═══ TEXT EXTRACT ═══
The winter holidays can be tough times for some children. For some, drunkenness, beatings, and screaming may be the sounds of the season. Or, now that Mom and Dad have split, the reality can truly hit home as children shuttle from place to place, or families are divided. Old wounds sting anew, as youngsters remember loved ones who have died, and those absent they wish present. All around, the world seems to sing, alive in holiday colors, a festival of happiness that may leave many children sad, frustrated, alone or unhappy.
It can be very hard to effectively help children come to terms with the hand that life has dealt them. Depression may chase some of these youngsters like a relentless locomotive gaining speed, moving ever faster. While you will probably not be able to relieve all the pain and sadness, you can perhaps offer some relief and solace. The truth is that alcoholic moms don't drink less during the holidays. The truth is that during the holidays, absent dads remain absent. The truth is that serious family problems don't take a holiday-- even on the holidays.
Sadly, holidays can take serious family problems and multiply and amplify them as normal routines are discarded, and the family is alone together. Worst of all, for some children, you may be the only sane, sober, kind adult in their universe, and now you're gone on vacation. Here are some ways to "stretch" you beyond the conventional work week so you can help your troubled youngsters make it through the holidays.
INCREASE YOUR REACH To extend your reach into the holiday period when you may not be in regular contact with your youngsters, find a way to maintain your connection. Make up postcards pre-addressed to you, and ask your youngsters to write to you over the break period. You can also prepare cards to mail to your distressed youngsters during that time period as well. You may also wish to arrange mentoring for especially vulnerable children. You can contact programs like Big Brother/Big Sister, or local church, civic or community groups.
IN THE SAFE ZONE Even if you are a counselor, social worker or psychologist, it can be tough to get kids to reveal abuse, neglect and other pain. However, children are more likely to tell, if they know it is safe to talk. Evaluate your office or classroom to see how safe it may seem to your vulnerable youngsters. Here are the conditions to have in place:
Confidentiality: Children want to know that what is said in the room, stays in the room. If reporting requirements will impact this, tell the child first. They will feel betrayed if you tell them later.
Respect: Children want to know that they won't be put down or belittled if they tell you a "horrible" problem.
Uninterrupted Talk: Children want to know that they will have the time to say what they need to say, without frequent interruptions or distractions.
Competence: Children want you to know what to do and say to help; they don't want to have to deal with your dismay, confusion, limitations or sadness.
═══ DATASET ENTRIES ═══
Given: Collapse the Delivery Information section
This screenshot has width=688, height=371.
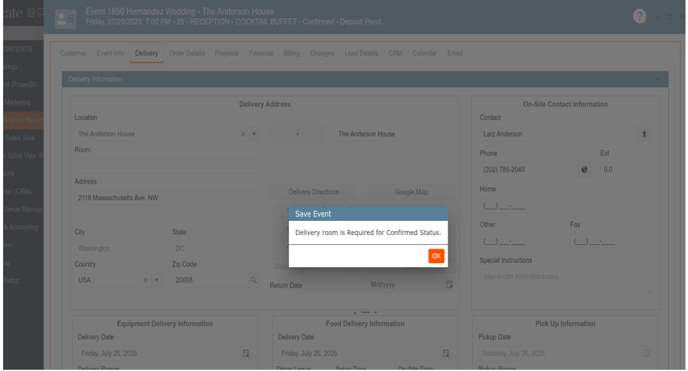Looking at the screenshot, I should click(658, 79).
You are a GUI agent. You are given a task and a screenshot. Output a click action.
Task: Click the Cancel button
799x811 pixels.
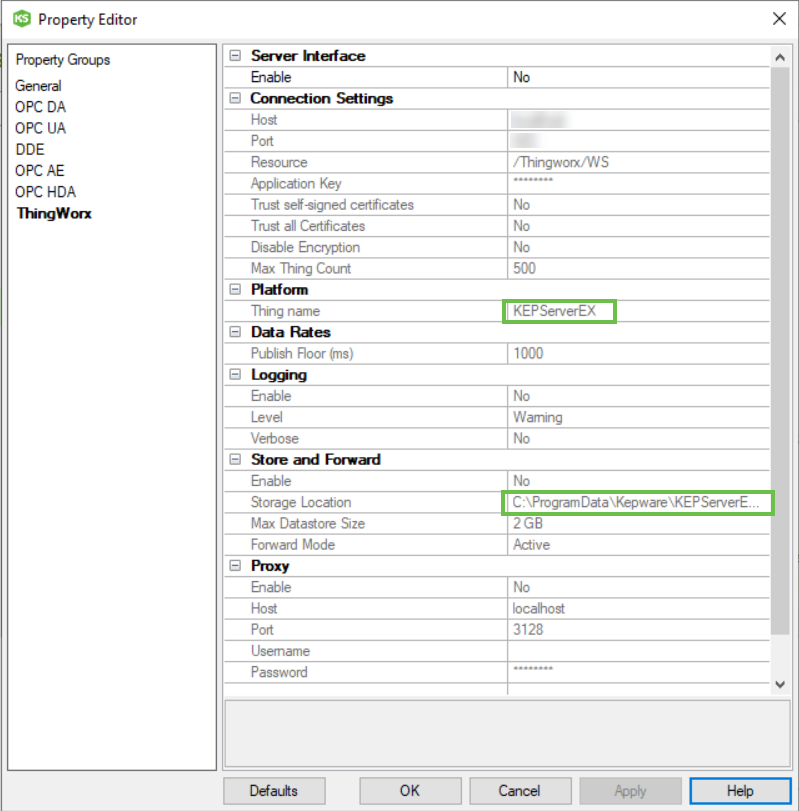coord(519,791)
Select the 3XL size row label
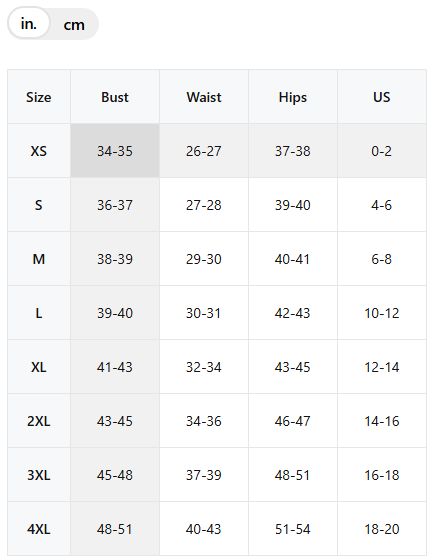The width and height of the screenshot is (427, 559). [x=39, y=475]
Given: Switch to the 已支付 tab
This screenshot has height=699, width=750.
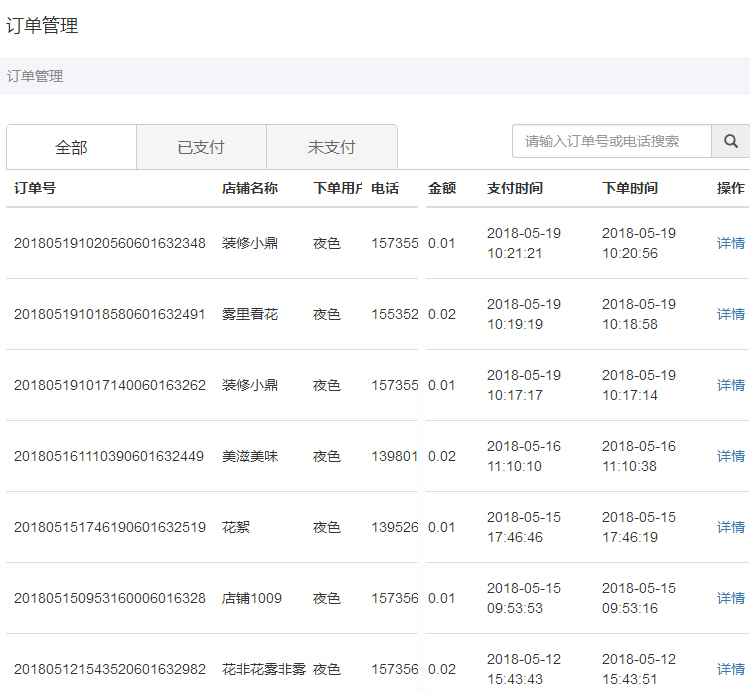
═══
WRITTEN REQUEST A:
In the text on helping troubled children through the holidays, which programs or groups does it suggest contacting to arrange mentoring?
WRITTEN REQUEST B:
Translate this sentence from the text on helping troubled children through the holidays into Spanish: "The truth is that during the holidays, absent dads remain absent."
WRITTEN REQUEST C:
From the text on helping troubled children through the holidays, extract the passage starting with "Uninterrupted Talk: Children" and going on through "limitations or sadness.".

EXERCISE ANSWER A:
Big Brother/Big Sister, or local church, civic or community groups.

EXERCISE ANSWER B:
La verdad es que durante las fiestas, los papás ausentes siguen ausentes.

EXERCISE ANSWER C:
Uninterrupted Talk: Children want to know that they will have the time to say what they need to say, without frequent interruptions or distractions.
Competence: Children want you to know what to do and say to help; they don't want to have to deal with your dismay, confusion, limitations or sadness.